Check out post #5 he might be able to send you one next week. He's going to be busy for a week or two.
http://www.snowblowerforum.com/forum/snowblower-repairs-maintenance-forum/29849-need-manual.html


----------



## GWS (Jan 31, 2016)

tried sending pictures but that didn't work.{not a fan of windows 10} It is a 26 in opening and 14 in auger. I did find the number on the motor. 143.756162 which I think is a 7 hp motor. If everything else checks out I may look at repowering it. It looks like people are having good luck with a predator engine. what sizes are available?


----------



## HCBPH (Mar 8, 2011)

GWS said:


> Just bought a old non running Craftsman 536.882602 blower. Once I got it home and messed with it a little I am wondering if it is worth putting much money in. It has a transmission instead of the disk drive. it wouldn't roll so I took the drive chain off of the axle. Now the axle will turn and I can turn the trans by hand. the chain was rusted stiff. took the cover off the motor and there is a lot of corrosion on everything.
> Is there a manual available for this unit? Someone else has been working on it in the past and I know there are several parts missing from the drive actuator cable assembly brackets. Doing a search on sears there are a lot of parts that are NLA.
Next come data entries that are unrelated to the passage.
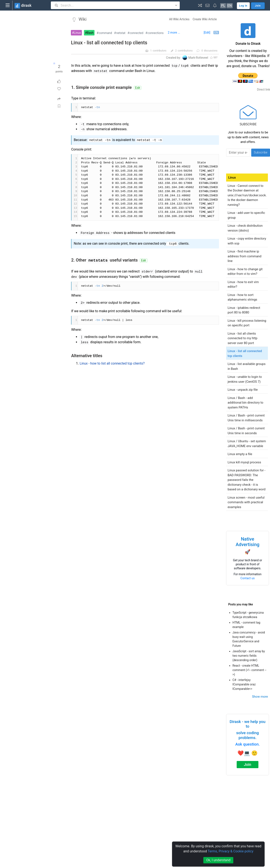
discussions (211, 51)
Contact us (247, 578)
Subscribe (261, 152)
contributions (185, 51)
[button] (200, 5)
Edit (138, 88)
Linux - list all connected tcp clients (109, 42)
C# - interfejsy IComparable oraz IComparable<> (244, 684)
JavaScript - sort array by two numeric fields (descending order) (248, 656)
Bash (90, 33)
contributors (160, 51)
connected (136, 33)
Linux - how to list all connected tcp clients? (112, 363)
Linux (77, 33)
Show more (260, 696)
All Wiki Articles (179, 19)
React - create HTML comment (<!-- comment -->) (249, 670)
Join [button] (258, 6)
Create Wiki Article (204, 19)
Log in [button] (243, 6)
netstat (121, 33)
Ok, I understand (218, 860)
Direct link (263, 90)
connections (156, 33)
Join (247, 764)
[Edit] (207, 32)
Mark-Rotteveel (198, 58)
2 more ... (174, 32)
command (105, 33)
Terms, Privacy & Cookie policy (231, 851)
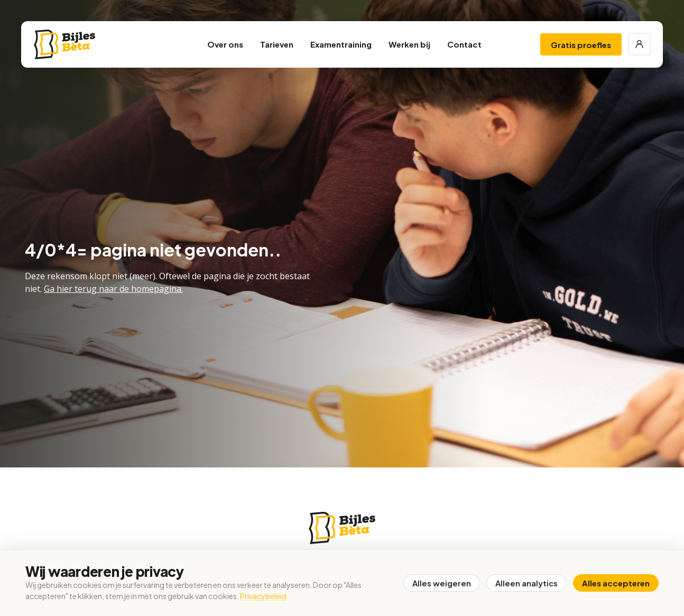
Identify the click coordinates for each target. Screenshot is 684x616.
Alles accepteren (616, 583)
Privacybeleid (263, 596)
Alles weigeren (441, 583)
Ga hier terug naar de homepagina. (113, 289)
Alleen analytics (526, 583)
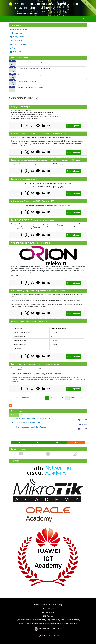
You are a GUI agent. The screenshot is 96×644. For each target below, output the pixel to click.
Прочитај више (73, 126)
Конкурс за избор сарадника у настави (28, 422)
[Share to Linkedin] (43, 126)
I may have a manual (or close to that should work for you) and don't get rid of that machine unless you want to end up with a less capable machine. That's a beast and will eat pretty much anything you throw at it (if it's a 7hp or bigger which I think it is). There's a thread out there on converting to roller bearings from the plastic bushings and some others I've put together to help out.

PM me an email address and post some pictures and I'll see what I have for manuals that are the closest to what you have.

Don't discount that Tecumseh (assuming it's not damaged) as I've brought several back from the brink of the trash heap including the 10 HP on Big Bertha (hybrid machine I built from a couple of them), it tears into snow and ice like a hungry teenager.

Here's a small sampling of the ones I've owned and/or repaired and sold:

Here's one that looked to be ready to be parted out before I got it (after doing a little tlc on it):

This is the reason your machine is stronger than virtually any friction disc setup IMO:


Paul


----------



## Vermont007 (Mar 29, 2015)

How do the Kids navigate their way back to the SwingSet ?


----------



## bad69cat (Nov 30, 2015)

I wouldn't worry about NLA parts - just pick up a few extra of those machines as they are still plentiful if you keep you eyes peeled......


----------



## Grunt (Nov 11, 2013)

Vermont007 said:


> How do the Kids navigate their way back to the SwingSet ?


"Very Carefully". :facepalm_zpsdj194qh


----------



## GWS (Jan 31, 2016)

Here are some pictures (I Hope)


----------



## HCBPH (Mar 8, 2011)

Couple of manuals are in the mail. Between the two of them, they should cover just about everything you might want to know about your machine.
Your PM you mentioned you were missing a couple of brackets. What's missing, there may be alternatives. 

Know that any of the 536-xxxx Craftsman 7-10 HP units, all the parts will interchange or be usable other than the auger housing internals. Impeller shaft, impeller, auger gearcase, entire tractor unit, all that stuff interchanges. Even the motor will swap from one to the other. I'm talking about all the red and white or gray and black units are the same except for the color.

Biggest issue is the drive control cable and if you have plastic bushings on the auger and axel and both those have options. I've posted info on them in the past if you do a search on them.

Here's a thread on another forum that covered the rebuilding of that 10HP 3 stage the other year: http://restorationmen.lefora.com/to...ower-purchase-proceeding-rebuild#.VrVZ_2bnblw
It goes over most everything you could run into, this machine was a real mess when I got it and a beast when I was done.


----------



## GWS (Jan 31, 2016)

Thanks for the manuals. I decided to do a firepower. Used the $99.00 coupon at HF for a Predator motor. Picked up some pulleys and mounting bolts today. Have a pretty good idea on how I can run the chute adjuster rod. Then need to work on splitting the drive mechanism.


----------



## HCBPH (Mar 8, 2011)

Good going, hope all turns out as you want. Personally I have a 10 hp unit still sitting in the box for a machine that I got with a damaged motor. Have to get it put on one-of-these-days.


----------



## bad69cat (Nov 30, 2015)

Good luck - I think you will be happy wit it once your done.


----------